Wolf and Hirzinger¹⁰ from the German Aerospace Center (DLR) designed a variable stiffness structure (VS-Joint) based on coil springs, which is based on the principle of incorporating a spring element between the drive motor and the output linkage, with the stiffness motor controlling the variable stiffness. Subsequently, Wolf et al.¹¹ optimized the spring structure so that the variable stiffness mechanism was connected in parallel with the output shaft, which resulted in a more compact structure. Zhu and Thomas¹² designed an innovative variable stiffness mechanism by using the principle of variable pivot point of cams and levers, which can be optimized by optimizing the shape of the cams to improve the stiffness performance. The VSJ using leaf springs was proposed by Yang et al. The effective length of the spring can be changed by a crank-slider mechanism to achieve a wide range of stiffness variatio.¹³ Wu et al.¹⁴ combined cams and leaf springs to realize a VSJ that can be combined with one or more leaf springs, and the stiffness range of the joint is determined by the number of springs used.

Awad et al.¹⁵ proposed a combination of torsion spring and lever principle to vary the stiffness of the joint by changing the load position of the joint, the advantage is that it allows the joint to be adjusted in the range of zero and maximum stiffness. Jafari et al.¹⁶ used a rolling screw to move the spring to change the effective arm of the lever, but due to the large design of the joint dimensions it is only suitable for exoskeleton joints. Zhang et al.¹⁷ designed a novel variable stiffness joint using a permanent magnet mechanism instead of a linear spring, but the joint size is large and two motors are needed to control the gap of the permanent magnet mechanism to change the joint stiffness. Junho Choi et al. proposed a variable stiffness joint based on permanent magnets. The structure consists of two concentric rings with different radii, and each ring consists of four curved magnets and four curved spacers, which is more novel, has a smaller size and can reach almost zero stiffness.¹⁸

The flexible variable stiffness joint studied in this paper is an important category of flexible joints, which has mechanically adjustable stiffness characteristics. This kind of mechanical VSJ has been gradually applied to the robot joints for human-robot interaction because of its smaller structure size and larger adjustable stiffness range. Robots with this kind of joint have higher safety and environmental adaptability, enabling them to interact with people or objects in complex environments, such as polishing, assembling, human-robot collaboration, etc. Flexible joint robots can also use joint flexibility to compensate for torque and reduce impact, improving the position control accuracy and force control performance of the robotic arm.

Mechanical design and theoretical analysis of VSJ

In this paper, we present the design of a VSJ that achieves stiffness variation by utilizing a turbine-worm drive to adjust the joint position and a sliding helical drive to modify the effective length of the leaf springs. This innovative mechanism enables us to control the stiffness of the joint flexibly. The VSJ features a symmetrical structure, allowing for two different assembly schemes that offer distinct stiffness ranges. To achieve this, the joint is equipped with two motors, namely a joint motor and a stiffness motor. These motors work in tandem to enable the joint to adapt its stiffness based on the requirements of the human-computer interaction scenario.
━━━━━━━━━━━━━━━━━━━━━━━━━━━━━━
What you will do: Update the passage on variable stiffness joints from "In this paper, we" up to and including "human-computer interaction scenario.", with "sliding helical drive" changed to "ball screw drive".

Recorded information:
━━━━━━━━━━━━━━━━━━━━━━━━━━━━━━
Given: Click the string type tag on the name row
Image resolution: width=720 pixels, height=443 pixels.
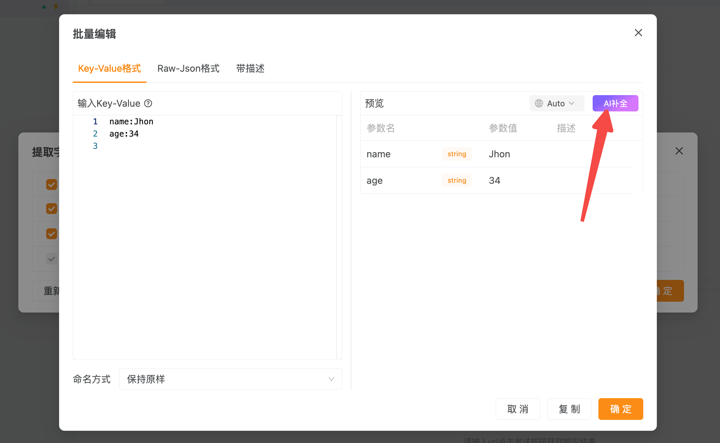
━━━━━━━━━━━━━━━━━━━━━━━━━━━━━━
Task output:
In this paper, we present the design of a VSJ that achieves stiffness variation by utilizing a turbine-worm drive to adjust the joint position and a ball screw drive to modify the effective length of the leaf springs. This innovative mechanism enables us to control the stiffness of the joint flexibly. The VSJ features a symmetrical structure, allowing for two different assembly schemes that offer distinct stiffness ranges. To achieve this, the joint is equipped with two motors, namely a joint motor and a stiffness motor. These motors work in tandem to enable the joint to adapt its stiffness based on the requirements of the human-computer interaction scenario.